Please write out every entry below, word for word.
[Opening Data records section]
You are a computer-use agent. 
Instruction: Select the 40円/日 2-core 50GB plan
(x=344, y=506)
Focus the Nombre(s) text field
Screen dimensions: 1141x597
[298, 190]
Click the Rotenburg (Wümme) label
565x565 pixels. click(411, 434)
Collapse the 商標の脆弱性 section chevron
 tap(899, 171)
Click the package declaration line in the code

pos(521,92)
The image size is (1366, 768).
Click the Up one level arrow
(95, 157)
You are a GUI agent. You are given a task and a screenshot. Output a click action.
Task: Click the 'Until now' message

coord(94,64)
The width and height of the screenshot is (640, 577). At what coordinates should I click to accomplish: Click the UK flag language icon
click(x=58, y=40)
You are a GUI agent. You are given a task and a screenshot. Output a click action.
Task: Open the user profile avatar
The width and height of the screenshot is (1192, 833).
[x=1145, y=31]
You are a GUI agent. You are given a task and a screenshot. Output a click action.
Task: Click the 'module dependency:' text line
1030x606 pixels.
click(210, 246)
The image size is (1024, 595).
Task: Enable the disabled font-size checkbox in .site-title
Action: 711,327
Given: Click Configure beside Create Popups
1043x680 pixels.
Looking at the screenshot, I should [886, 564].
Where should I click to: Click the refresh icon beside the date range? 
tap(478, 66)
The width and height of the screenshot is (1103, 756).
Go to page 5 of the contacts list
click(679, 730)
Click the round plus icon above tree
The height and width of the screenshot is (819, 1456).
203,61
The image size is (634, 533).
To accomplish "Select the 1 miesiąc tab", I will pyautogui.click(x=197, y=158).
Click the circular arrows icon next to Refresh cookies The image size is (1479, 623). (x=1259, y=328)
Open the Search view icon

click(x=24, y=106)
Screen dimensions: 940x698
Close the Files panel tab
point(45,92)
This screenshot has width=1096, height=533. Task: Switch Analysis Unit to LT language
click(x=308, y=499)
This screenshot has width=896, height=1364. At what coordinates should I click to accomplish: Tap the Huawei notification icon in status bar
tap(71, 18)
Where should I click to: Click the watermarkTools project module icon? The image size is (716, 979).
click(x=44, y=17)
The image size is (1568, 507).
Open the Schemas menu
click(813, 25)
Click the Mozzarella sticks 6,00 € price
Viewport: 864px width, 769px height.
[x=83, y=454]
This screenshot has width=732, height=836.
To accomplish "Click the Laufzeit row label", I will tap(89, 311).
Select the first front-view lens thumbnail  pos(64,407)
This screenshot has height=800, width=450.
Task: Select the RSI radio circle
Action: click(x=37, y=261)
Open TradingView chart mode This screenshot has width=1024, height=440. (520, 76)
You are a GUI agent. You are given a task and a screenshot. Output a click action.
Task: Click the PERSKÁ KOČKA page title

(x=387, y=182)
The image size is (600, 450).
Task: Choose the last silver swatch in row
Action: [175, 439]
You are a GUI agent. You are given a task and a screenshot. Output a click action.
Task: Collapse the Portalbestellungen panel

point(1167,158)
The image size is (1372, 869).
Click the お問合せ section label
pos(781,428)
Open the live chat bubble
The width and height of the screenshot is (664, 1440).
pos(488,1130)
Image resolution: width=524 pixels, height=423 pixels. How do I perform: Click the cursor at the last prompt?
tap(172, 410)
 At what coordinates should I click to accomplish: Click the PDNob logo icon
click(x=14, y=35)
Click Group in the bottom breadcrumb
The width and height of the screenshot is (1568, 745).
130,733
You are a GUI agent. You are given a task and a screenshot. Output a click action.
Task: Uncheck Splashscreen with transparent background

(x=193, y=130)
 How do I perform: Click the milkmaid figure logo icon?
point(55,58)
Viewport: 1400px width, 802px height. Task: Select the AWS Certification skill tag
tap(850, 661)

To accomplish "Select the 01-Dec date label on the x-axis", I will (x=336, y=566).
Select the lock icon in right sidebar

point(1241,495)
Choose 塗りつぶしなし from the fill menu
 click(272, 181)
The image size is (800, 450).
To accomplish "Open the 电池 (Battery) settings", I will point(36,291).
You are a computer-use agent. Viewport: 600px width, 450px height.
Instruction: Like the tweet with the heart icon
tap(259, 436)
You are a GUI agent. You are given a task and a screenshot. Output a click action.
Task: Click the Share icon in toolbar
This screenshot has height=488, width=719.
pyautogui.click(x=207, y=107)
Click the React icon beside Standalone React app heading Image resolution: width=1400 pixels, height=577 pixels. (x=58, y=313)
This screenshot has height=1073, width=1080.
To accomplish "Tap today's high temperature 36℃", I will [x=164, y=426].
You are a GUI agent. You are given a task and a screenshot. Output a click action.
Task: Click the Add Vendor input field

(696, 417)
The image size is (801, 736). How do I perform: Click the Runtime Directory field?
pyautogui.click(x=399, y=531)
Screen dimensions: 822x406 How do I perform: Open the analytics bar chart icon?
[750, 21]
[Closing Data records section]
Solution to the problem -
You are a computer-use agent. 
Instruction: Select the 40円/日 2-core 50GB plan
(x=344, y=506)
Focus the Nombre(s) text field
Screen dimensions: 1141x597
[298, 190]
Click the Rotenburg (Wümme) label
565x565 pixels. click(411, 434)
Collapse the 商標の脆弱性 section chevron
 tap(899, 171)
Click the package declaration line in the code

pos(521,92)
The image size is (1366, 768).
Click the Up one level arrow
(95, 157)
You are a GUI agent. You are given a task and a screenshot. Output a click action.
Task: Click the 'Until now' message

coord(94,64)
The width and height of the screenshot is (640, 577). At what coordinates should I click to accomplish: Click the UK flag language icon
click(x=58, y=40)
You are a GUI agent. You are given a task and a screenshot. Output a click action.
Task: Open the user profile avatar
The width and height of the screenshot is (1192, 833).
[x=1145, y=31]
You are a GUI agent. You are given a task and a screenshot. Output a click action.
Task: Click the 'module dependency:' text line
1030x606 pixels.
click(210, 246)
The image size is (1024, 595).
Task: Enable the disabled font-size checkbox in .site-title
Action: 711,327
Given: Click Configure beside Create Popups
1043x680 pixels.
Looking at the screenshot, I should [886, 564].
Where should I click to: Click the refresh icon beside the date range? 
tap(478, 66)
The width and height of the screenshot is (1103, 756).
Go to page 5 of the contacts list
click(679, 730)
Click the round plus icon above tree
The height and width of the screenshot is (819, 1456).
203,61
The image size is (634, 533).
To accomplish "Select the 1 miesiąc tab", I will pyautogui.click(x=197, y=158).
Click the circular arrows icon next to Refresh cookies The image size is (1479, 623). (x=1259, y=328)
Open the Search view icon

click(x=24, y=106)
Screen dimensions: 940x698
Close the Files panel tab
point(45,92)
This screenshot has width=1096, height=533. Task: Switch Analysis Unit to LT language
click(x=308, y=499)
This screenshot has width=896, height=1364. At what coordinates should I click to accomplish: Tap the Huawei notification icon in status bar
tap(71, 18)
Where should I click to: Click the watermarkTools project module icon? The image size is (716, 979).
click(x=44, y=17)
The image size is (1568, 507).
Open the Schemas menu
click(813, 25)
Click the Mozzarella sticks 6,00 € price
Viewport: 864px width, 769px height.
[x=83, y=454]
This screenshot has width=732, height=836.
To accomplish "Click the Laufzeit row label", I will tap(89, 311).
Select the first front-view lens thumbnail  pos(64,407)
This screenshot has height=800, width=450.
Task: Select the RSI radio circle
Action: click(x=37, y=261)
Open TradingView chart mode This screenshot has width=1024, height=440. (520, 76)
You are a GUI agent. You are given a task and a screenshot. Output a click action.
Task: Click the PERSKÁ KOČKA page title

(x=387, y=182)
The image size is (600, 450).
Task: Choose the last silver swatch in row
Action: [175, 439]
You are a GUI agent. You are given a task and a screenshot. Output a click action.
Task: Collapse the Portalbestellungen panel

point(1167,158)
The image size is (1372, 869).
Click the お問合せ section label
pos(781,428)
Open the live chat bubble
The width and height of the screenshot is (664, 1440).
pos(488,1130)
Image resolution: width=524 pixels, height=423 pixels. How do I perform: Click the cursor at the last prompt?
tap(172, 410)
 At what coordinates should I click to accomplish: Click the PDNob logo icon
click(x=14, y=35)
Click Group in the bottom breadcrumb
The width and height of the screenshot is (1568, 745).
130,733
You are a GUI agent. You are given a task and a screenshot. Output a click action.
Task: Uncheck Splashscreen with transparent background

(x=193, y=130)
 How do I perform: Click the milkmaid figure logo icon?
point(55,58)
Viewport: 1400px width, 802px height. Task: Select the AWS Certification skill tag
tap(850, 661)

To accomplish "Select the 01-Dec date label on the x-axis", I will (x=336, y=566).
Select the lock icon in right sidebar

point(1241,495)
Choose 塗りつぶしなし from the fill menu
 click(272, 181)
The image size is (800, 450).
To accomplish "Open the 电池 (Battery) settings", I will point(36,291).
You are a computer-use agent. Viewport: 600px width, 450px height.
Instruction: Like the tweet with the heart icon
tap(259, 436)
You are a GUI agent. You are given a task and a screenshot. Output a click action.
Task: Click the Share icon in toolbar
This screenshot has height=488, width=719.
pyautogui.click(x=207, y=107)
Click the React icon beside Standalone React app heading Image resolution: width=1400 pixels, height=577 pixels. (x=58, y=313)
This screenshot has height=1073, width=1080.
To accomplish "Tap today's high temperature 36℃", I will [x=164, y=426].
You are a GUI agent. You are given a task and a screenshot. Output a click action.
Task: Click the Add Vendor input field

(696, 417)
The image size is (801, 736). How do I perform: Click the Runtime Directory field?
pyautogui.click(x=399, y=531)
Screen dimensions: 822x406 How do I perform: Open the analytics bar chart icon?
[750, 21]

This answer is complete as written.